# Supplied passage
-*-
American physicist and engineer

Lloyd Viel Berkner (February 1, 1905 – June 4, 1967) was an American physicist and engineer. He was one of the inventors of the measuring device that since has become standard at ionospheric stations because it measures the height and electron density of the ionosphere. The data obtained in the worldwide net of such instruments were important for the developing theory of short wave radio propagation to which Berkner himself gave important contributions.

Berkner was elected to the United States National Academy of Sciences in 1948. He was president of Associated Universities, Inc. from 1951 to 1960.

Later he investigated the development of the Earth's atmosphere. Since he needed data from the whole world, he proposed the International Geophysical Year in 1950. At that time, the IGY was the largest cooperative study of the Earth ever undertaken.

Berkner was elected a Fellow of the American Academy of Arts and Sciences and a member of the American Philosophical Society in 1956. The IGY was carried out by the International Council of Scientific Unions while he was president in 1957–1959. He was also a member of the President's Scientific Advisory Committee in 1958 while he was president of Associated Universities Inc.

In 1963, Berkner, with L.C. Marshall, advanced a theory to describe the way in which the atmospheres of the Solar System's inner planets had evolved.

Beginning in 1926, as a naval officer, Berkner assisted in the development of radar and navigation systems, naval aircraft electronics engineering, and studies that led to the construction of the Distant Early Warning system, a chain of radar stations designed to give the United States advance warning in the event of a missile attack across the North Pole. In the 1950s and 1960s, Berkner held intelligence clearances in the Atomic Energy Commission and other agencies. He worked with the CIA in some capacity as well, but any activities are wholly classified as of 2015.
-*-
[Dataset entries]
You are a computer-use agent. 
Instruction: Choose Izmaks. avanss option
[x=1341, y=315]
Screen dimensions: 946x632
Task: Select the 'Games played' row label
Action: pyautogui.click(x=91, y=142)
-*-
# Exercises
[1] In what year was Berkner elected to the United States National Academy of Sciences, according to the Berkner passage?
[2] Update the Berkner passage by writing it out from "In 1963, Berkner, with" up to and including "as of 2015.", with "naval officer" replaced by "Navy officer".

# Answers for this exercise
[1] 1948

[2]
In 1963, Berkner, with L.C. Marshall, advanced a theory to describe the way in which the atmospheres of the Solar System's inner planets had evolved.

Beginning in 1926, as a Navy officer, Berkner assisted in the development of radar and navigation systems, naval aircraft electronics engineering, and studies that led to the construction of the Distant Early Warning system, a chain of radar stations designed to give the United States advance warning in the event of a missile attack across the North Pole. In the 1950s and 1960s, Berkner held intelligence clearances in the Atomic Energy Commission and other agencies. He worked with the CIA in some capacity as well, but any activities are wholly classified as of 2015.